We have quoted from the trial court's opinion in McClaugherty because this Court adopted the opinion as its own. Id., 180 Va. at 56, 21 S.E.2d at 762. Hence, this Court approved the trial court's holding that the forerunner of Code § 64-7 legitimized issue of common law marriages.
The United States Court of Appeals for the Fourth Circuit followed McClaugherty in deciding Grove v. Metropolitan Life Insurance Company, 271 F.2d 918 (1959), a case involving the application of Virginia law. The Court stated that in McClaugherty, "[t]he statute legitimizing the children of marriages `null in law' was held effective to legitimize the child of a common law marriage." Grove, 271 F.2d at 921.
Murphy argues that both McClaugherty and Grove were decided incorrectly.
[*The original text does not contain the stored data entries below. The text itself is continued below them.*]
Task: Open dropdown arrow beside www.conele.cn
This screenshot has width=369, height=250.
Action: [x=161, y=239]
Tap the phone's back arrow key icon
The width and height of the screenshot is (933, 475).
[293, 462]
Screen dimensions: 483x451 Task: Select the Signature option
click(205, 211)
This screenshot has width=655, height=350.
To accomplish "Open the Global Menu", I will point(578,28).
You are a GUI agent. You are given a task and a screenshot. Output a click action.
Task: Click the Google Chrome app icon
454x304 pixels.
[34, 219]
Murphy says: "Every lawyer that attended a Virginia law school knows that `Virginia does not recognize a common law marriage.' " This is true. It is also true, however, that Virginia does not recognize bigamous marriages. Yet, the antecedent of Code § 64-7 has been held to legitimize issue of bigamous marriages. Stones v. Keeling, 9 Va. (5 Call) 143 (1804). This is because "the object and purpose of [the] enactment [of Code § 64-7 and similar statutes] was to remove the stain and disabilities of bastardy from all `innocent and unoffending' children who for any cause might be classed as illegitimate." Goodman v. Goodman, 150 Va. 42, 45, 142 S.E. 412, 413 (1928). The same reason applies with equal force to the issue of common law marriages.
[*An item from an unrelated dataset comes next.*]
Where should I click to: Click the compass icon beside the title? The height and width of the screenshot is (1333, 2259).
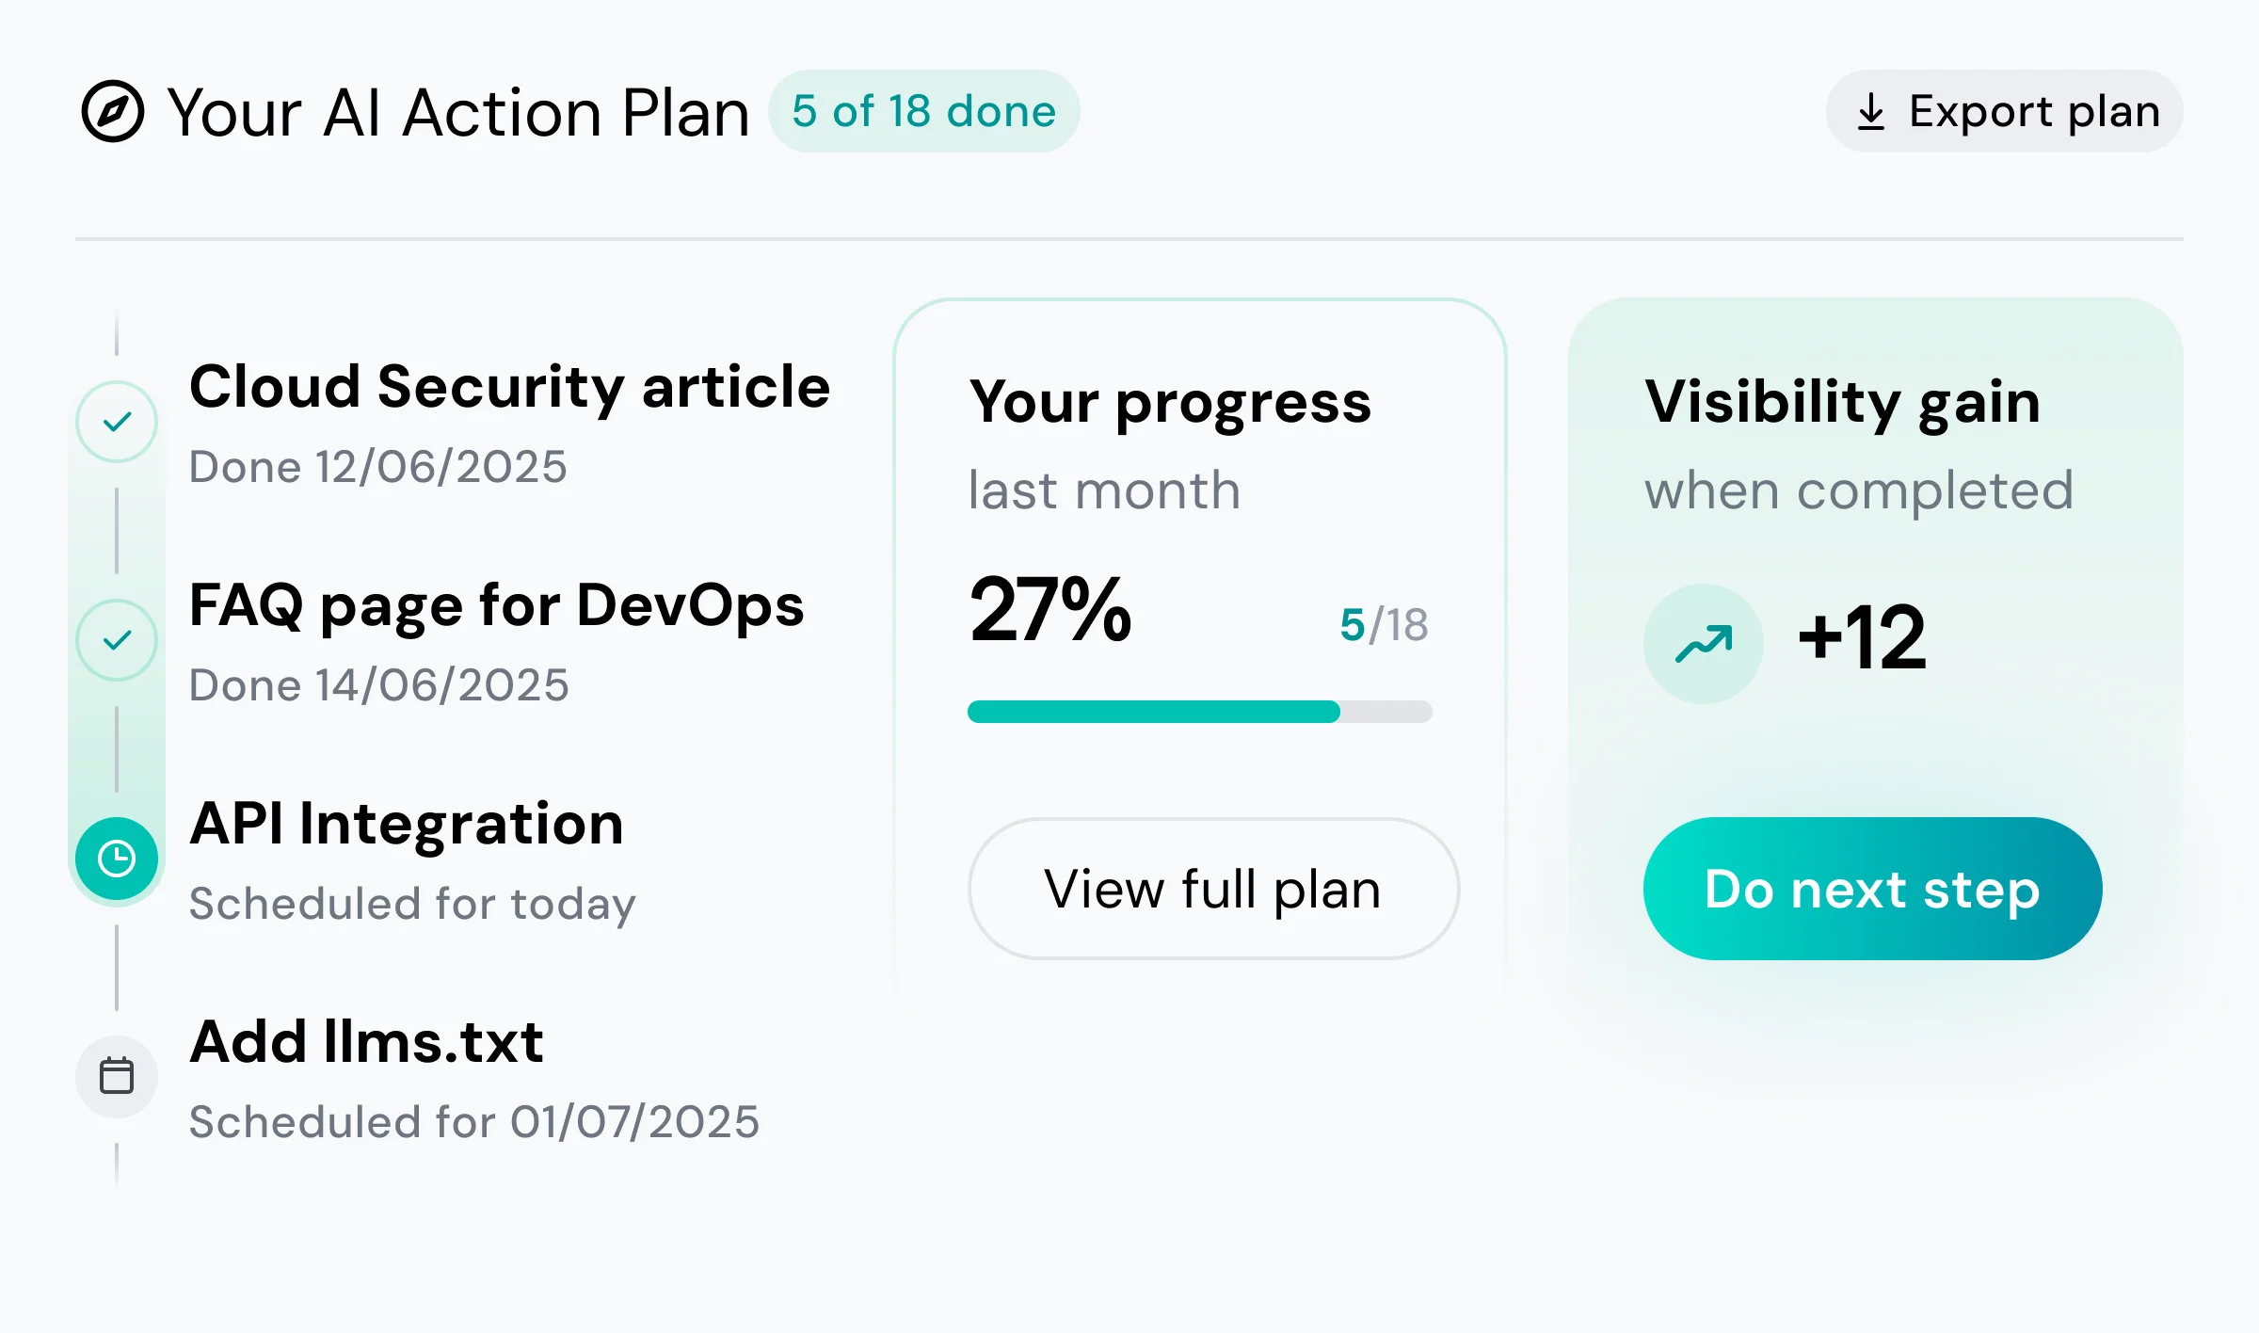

Murphy also argues that McClaugherty equated common law marriages with ceremonial marriages. We disagree. What the trial court did in that case was to make alternative holdings, and this Court affirmed both. In the first holding, the trial court found the child legitimate on the basis of the ceremonial nature of the parents' *368 relationship. In the second, the trial court found the child legitimate on the basis that, assuming the absence of a ceremony, the parents' relationship constituted a common law marriage. Nothing in the section of the trial court's opinion relating to common law marriages suggests the court thought a ceremony was a necessary incident of such marriages, and this Court certainly knew that the requirement of a ceremony would be antithetical to the concept of a common law marriage as a contractual relationship. See Black's Law Dictionary 251 (5th ed. 1979).
While common law marriages are not recognized in Virginia, they are marriages "null in law" under Code § 64-7. Hence, the trial court did not err in finding Paris legitimate within the meaning of that section's terms.
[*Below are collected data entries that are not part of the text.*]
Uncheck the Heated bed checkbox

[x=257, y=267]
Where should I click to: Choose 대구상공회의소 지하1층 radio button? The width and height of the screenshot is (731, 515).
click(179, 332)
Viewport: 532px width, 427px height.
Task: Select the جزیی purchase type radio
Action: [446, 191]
For the reasons assigned, the judgment of the trial court will be affirmed.
 A common law marriage is "[o]ne not solemnized in the ordinary way (i.e. non-ceremonial) but created by an agreement to marry, followed by cohabitation." Black's Law Dictionary 251 (5th ed. 1979).
 Code § 64-7 became § 64.1-7. The latter section was repealed by Acts 1978, ch. 647, and, with changes in wording, now appears as the second paragraph of Code § 20-31.1.
 McClaugherty was also followed in Kasey v. Richardson, 331 F. Supp. 580 (W.D.Va.1971), aff'd, 462 F.2d 757 (4th Cir.1972), and Milton v. Escue, 201 Md. 190, 93 A.2d 258 (1952). Both these cases involved the application of Virginia law and both cited McClaugherty in determining that issue of common law marriages are legitimate in Virginia. 331 F.Supp at 584; 201 Md. at 197-98, 93 A.2d at 261-62.